*"114" ayrı ülkeden günlük ortalama "500" ziyaret !
*her cümle "5846" sayılı yasa korumasında !
*fotolar "ekseriyetle" büyütülebilir !
*sağ alttaki küçük dünya ?

8 Şubat 2013 Cuma

cem karaca ; sesine anadolu sığan derviş...


Çocuktum…Çok  bi çocuktum…



Erişkinliğe adım atmamla birlikte kazanacağım İstanbul Üniversitesi Siyasal Bilgiler Fakültesi  yıllarına çok vardı daha...Hayatımın ilk 17 yılını kesintisiz biçimde yaşadığım Susurluk’a gelmişti o da konser vermek için…O konser vermek için geldiğinde muhtemelen  iki haneli yaşlarda bile değildim...

İki haneli yaşlarda bile değildim ama 8 yaşından itibaren bir kardeşe bakmanın belli belirsiz sorumluluğu binmişti omuzlarıma…Öğretmen anne babamız sabah olunca okullarına giderlerdi ve biz de benden 4 yaş küçük kız kardeşimle birlikte kalırdık evde. Evlerin bu kadar konforlu olmadığı zamanlardı. Sabah kalktığınızda sobanın sesi gelirdi . Mutfak kuzey kutbu kadar soğuk olurdu  kış günlerinde bütün sobalı evler gibi…Böyle şubat başında, ortasında nisan sıcağı da pek yaşanmazdı…

                

Doğanın dengesi de yengesi de (!) böylesine bozulmamıştı herhalde daha…



Kardeşimle yalnız uyandığımız zamanlarda 8, 9, 10, 11, 12 yaşın sorumluluğuyla giderdim mutfağa…Kahvaltı masası genellikle sobalı odada hazır olurdu. Sobanın üstünde kaynayan çay ya da ıhlamur beklerdi tıslayarak… Kardeşimin iki lokma yemesine yardımcı olurdum…Sonra bir oyun başlardı aramızda…  Kahvaltı masasını toplaması benden masayı silmek senden”  derdik birbirimize…Kim en çok hangi işi yapardı şimdi hatırlamıyorum…Muhtemelen Ayşın hatırlar o işbölümünü…Ona sormadan yazıyorum bunları, cümlelerin ve hikayenin büyüsü bozulmasın diye…
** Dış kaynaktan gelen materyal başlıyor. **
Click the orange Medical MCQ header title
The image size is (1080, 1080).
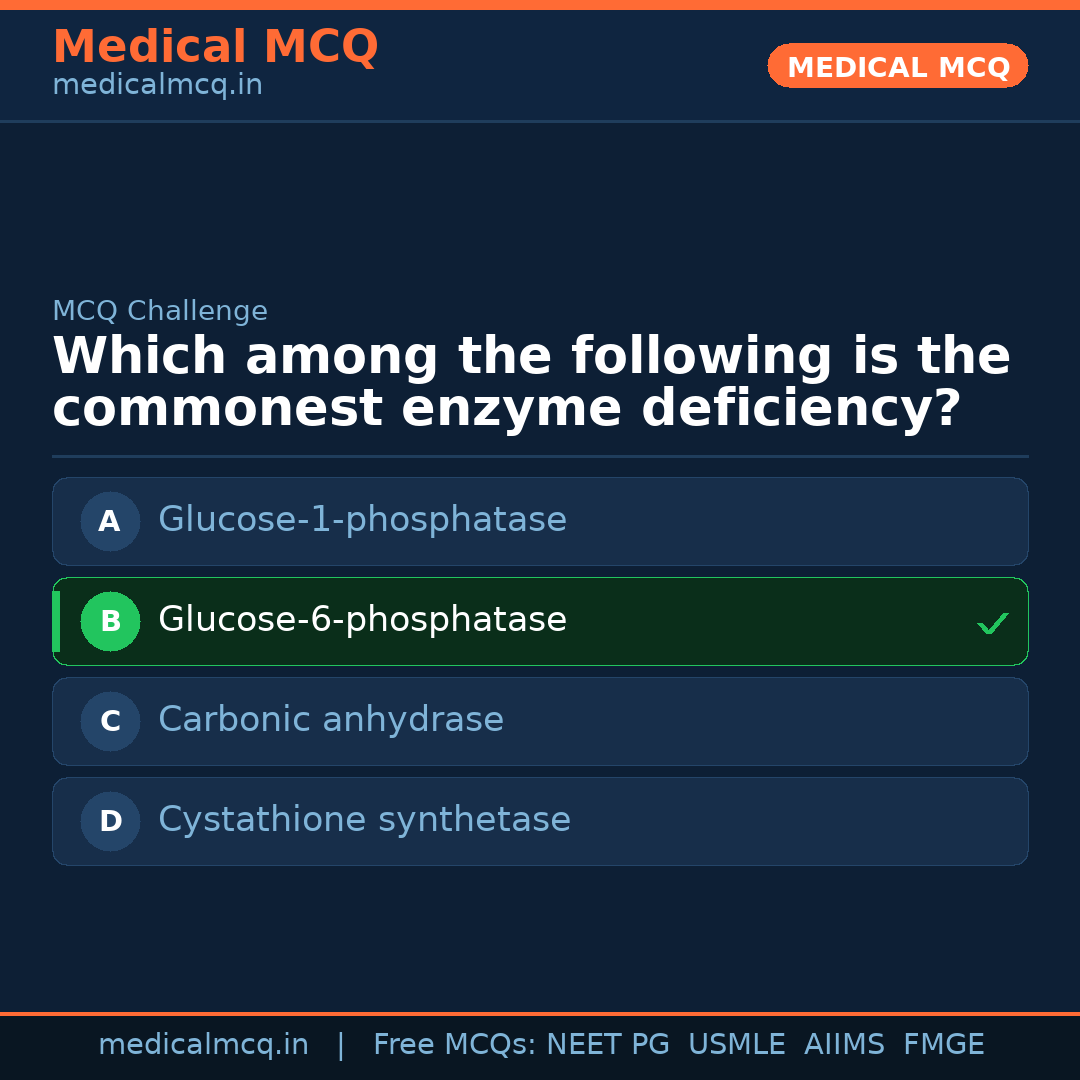[215, 47]
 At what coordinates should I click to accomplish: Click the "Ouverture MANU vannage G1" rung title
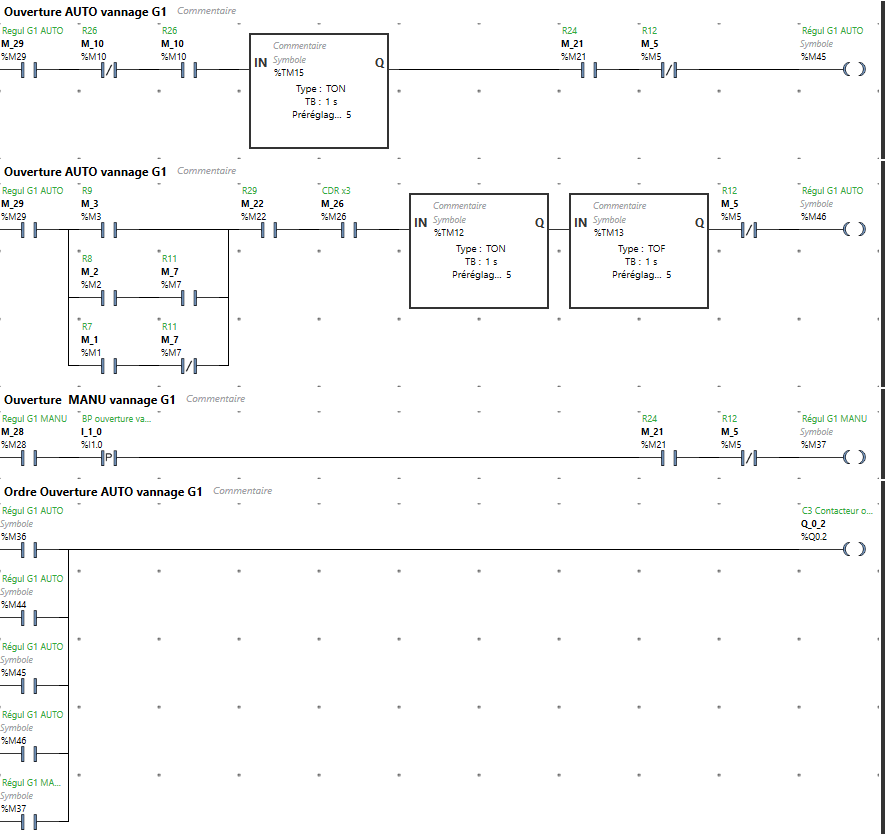coord(90,400)
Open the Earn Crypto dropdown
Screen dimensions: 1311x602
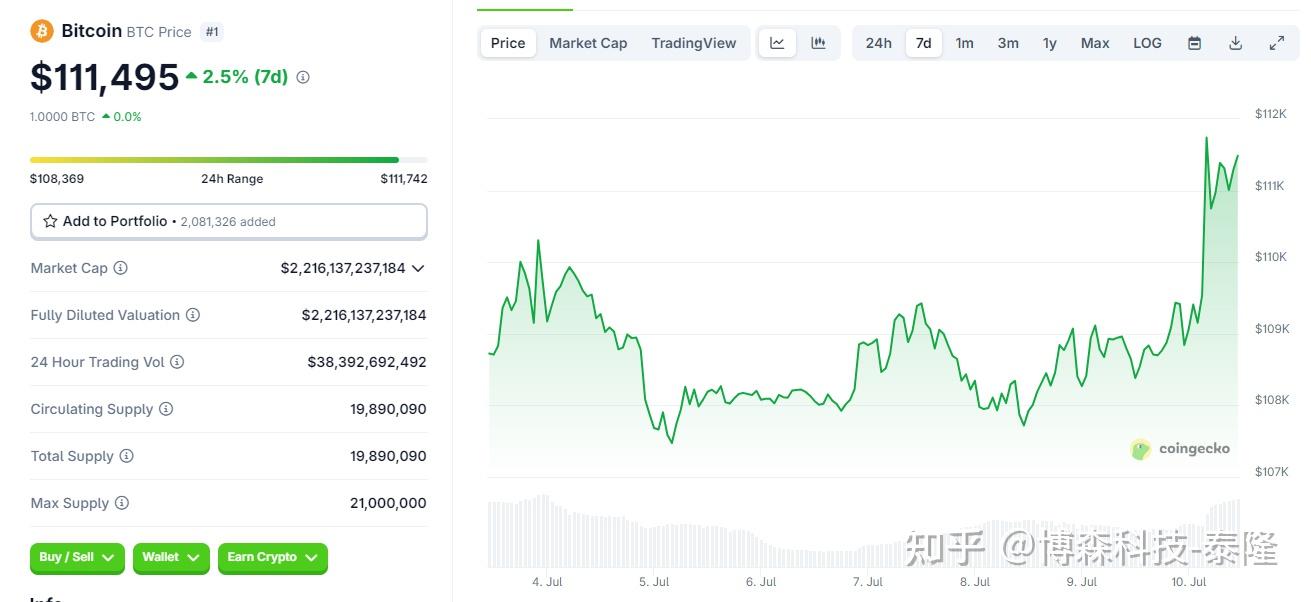tap(272, 558)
Bir de orta halin biraz üstünde olan bütün evlerde bulunan siyah bir teyp olurdu yanıbaşımda…Erdal Öz’ün başında olduğu Arkadaş Kitaplar’ın onlarca kitabını okurken teypten de müzikler, ‘aranjmanlar’ dinlerdim…Müzik dinlerken inanılmaz bir mutlulukla okuduğum kitaplardaki Fedor Amca, Postacı Peçkin, Küçük Kara Balık, Çingene Masalları , Lastik Pabuçlar ve daha onlarca isim  böyle böyle o günlerde  kazındı hafızama…



Bütün bir ömür boyunca yararı ve mutluluğunu çok gördüğüm kelimelere dans ettirme yeteneğimi , insanları gözlerinin bebeğine baka baka ikna etme gücümü en çok  Erdal Öz’lü o kitaplara, onların muhteşem diline, çeviri başarılarına , sayfa düzenlemelerine ve bir de desenlerinin güzelliğine  borçluyum bugün bile…
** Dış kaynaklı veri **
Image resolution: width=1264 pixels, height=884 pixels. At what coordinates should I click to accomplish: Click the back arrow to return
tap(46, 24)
O da yaşarken muhtemelen benim gibi böyle şöylere çok uzak olsa da söylemek zorundayım ki , cennet varsa eğer,  Erdal Öz bizim kuşağın okumayı yazmayı seven bütün çocuklarının oylarıyla oranın en kıymetli yerindedir…



Kitaplar okurken dinlediğim kasetlerde de ne garip şarkılar olurdu…Mesela bir şarkının başında telefon çalar esrarengiz bir ses ‘kocanız elimizde’ derdi…Şarkıyı söyleyen kadın da hikayeyi anlatır ve ‘kocam ellerinde rehin kaldı’ diye bitirirdi şarkıyı…



Oysa hepimiz,

kocaman bir ülke ,

bir büyük oyunun içinde

1980 yılının eylül ayında

rehin kalmayı yaşayacaktık daha…

                           

Türkiye’nin büyük bir anaforun içine girdiğinin ve turbun büyüğünün heybede olduğunun  farkında bile olmadığı günlerde 1970’li yılların naifliği içindeydik çoğumuz…



Hayatımdaki manidar pişmanlıklarımdan biridir…

Ivır zıvır her şeyi biriktiren, günlük hayatın tarihine anılara çok saygılı bir evde büyümeme rağmen o küçük pusulaları atmıştım/k çünkü…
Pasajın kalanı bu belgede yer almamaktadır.